マップのランダム要素、球体マップ、複数の惑星。要所のマンネリ化をふせぐこのマップ設計で、戦場は星系全域に拡大した。ここに、膨大な情報を統括する新たなUIを望むのは当然の成り行きだ。本作はカメラを15台以上導入し、文字通り多角的な視点を用意した。

 

RTSへの新たな視点

本作と同じ系譜の『Supreme Commander』は、個々のユニットから戦場全域まで拡縮する戦略的ズームを導入し、全体マップとメインカメラを統合した。本作はそこからさらに踏み込み、カメラを多数用いた多角的な視点をもって惑星裏側の戦況まで一画面におさめた。

画面全体のメインカメラ、右下のサブカメラ。中央下はグループの近況だ。グループバーは選択ショートカット、残機表示のほか、メインカメラへ視点切り替えもできる。局所戦の管理に役立つ。
画面全体のメインカメラ、右下のサブカメラ。中央下はグループの近況だ。グループバーは選択ショートカット、残機表示のほか、メインカメラへ視点切り替えもできる。局所戦の管理に役立つ。

先に15台と紹介したカメラの内訳を記す。常時表示しユニット操作できるメインカメラ・サブカメラ。各惑星と星系に全容把握用カメラ。施設建設完了や接敵といったニュースを確認できる各地点の近況カメラ。ユニットグループを追跡する近況カメラが10台だ。

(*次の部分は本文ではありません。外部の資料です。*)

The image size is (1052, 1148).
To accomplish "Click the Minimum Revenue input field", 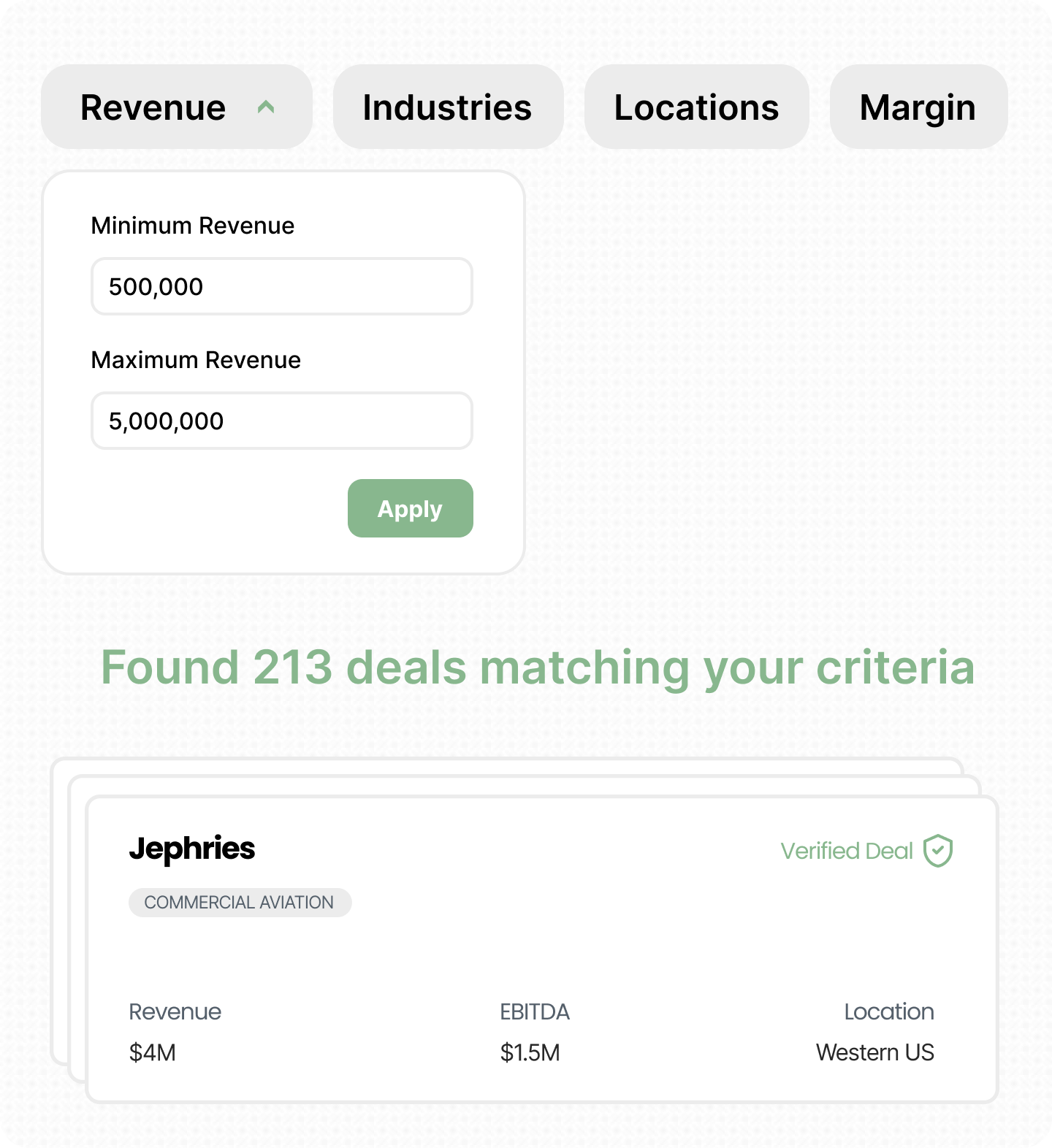I will click(282, 286).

メイン・サブ以外のカメラはアイコンをマウスオーバーして表示する。ショートカットで矢継ぎ早に画面をきりかえる従来の手法もあるが、複数のカメラを同時表示する手法は、近年の高解像度モニタを活用したスマートなものといえよう。

特に、プレイヤー指定のグループカメラと、サブカメラ展開アイコンの利便性は賞賛に値する。メインカメラ外のユニットへの選択・命令を可能とし、惑星裏側や別惑星の管理を容易にした。操作量と不快感を大幅に軽減した実用的な機能だ。この改善もレビューやフォーラムからのフィードバックで、現地の声を本部がとりいれた拡張の好例である。

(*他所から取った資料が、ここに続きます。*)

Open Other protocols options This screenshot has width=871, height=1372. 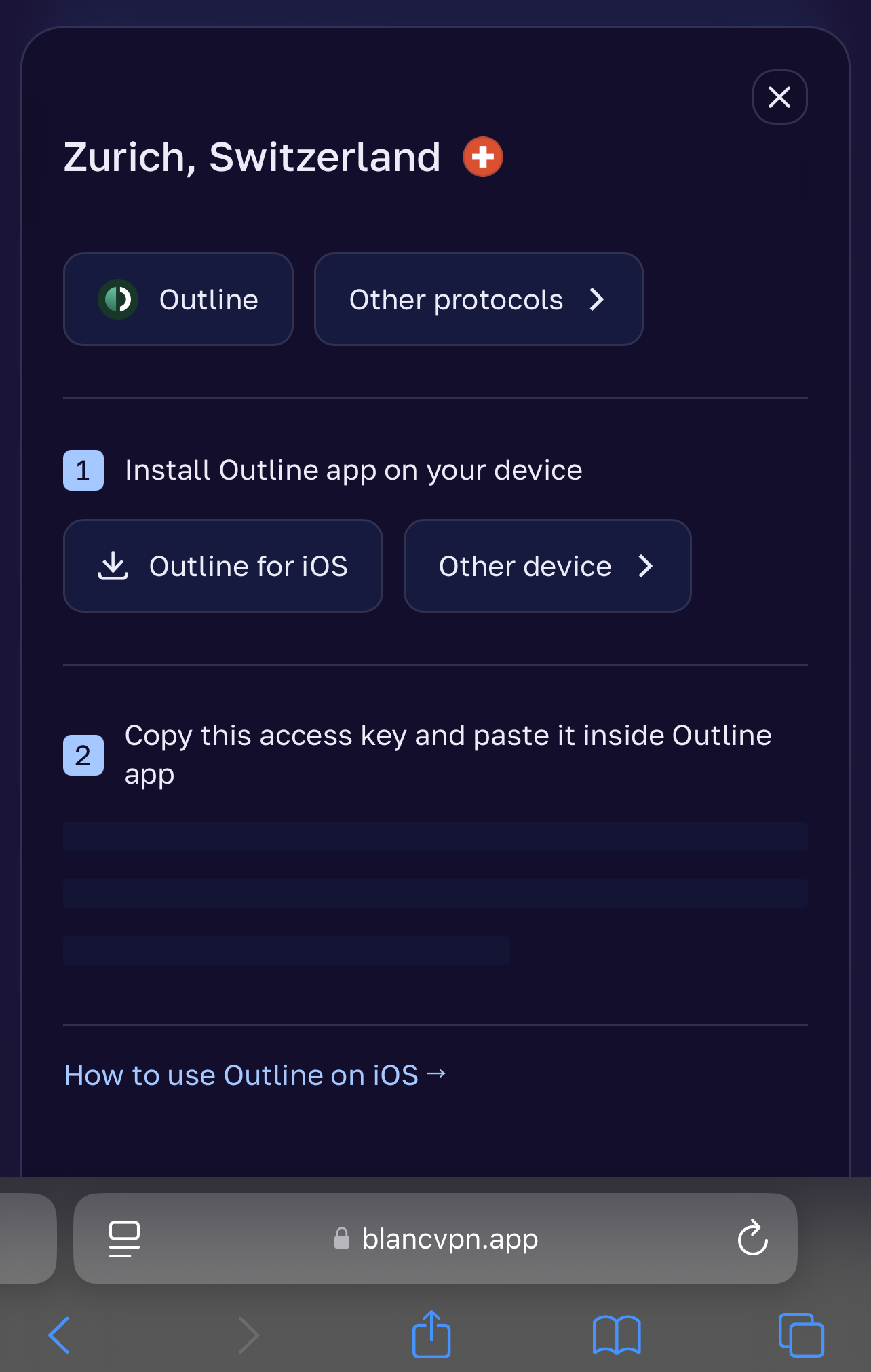pos(478,299)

こうして、キャッチコピー「次世代RTS」の全容が明らかとなった。古典RTSの肝「敵要所の推測」「戦略的機動」に光をあてたのは多数のカメラだ。そのカメラ台数は複数の球体マップを可能とし、昔のゲーム設計を現代ゲーム水準までひきあげた。だが、そのカメラに不満がある。見栄えが昔のままなのだ。被写体の新たな一面がなく、新しいゲームにみえないのだ。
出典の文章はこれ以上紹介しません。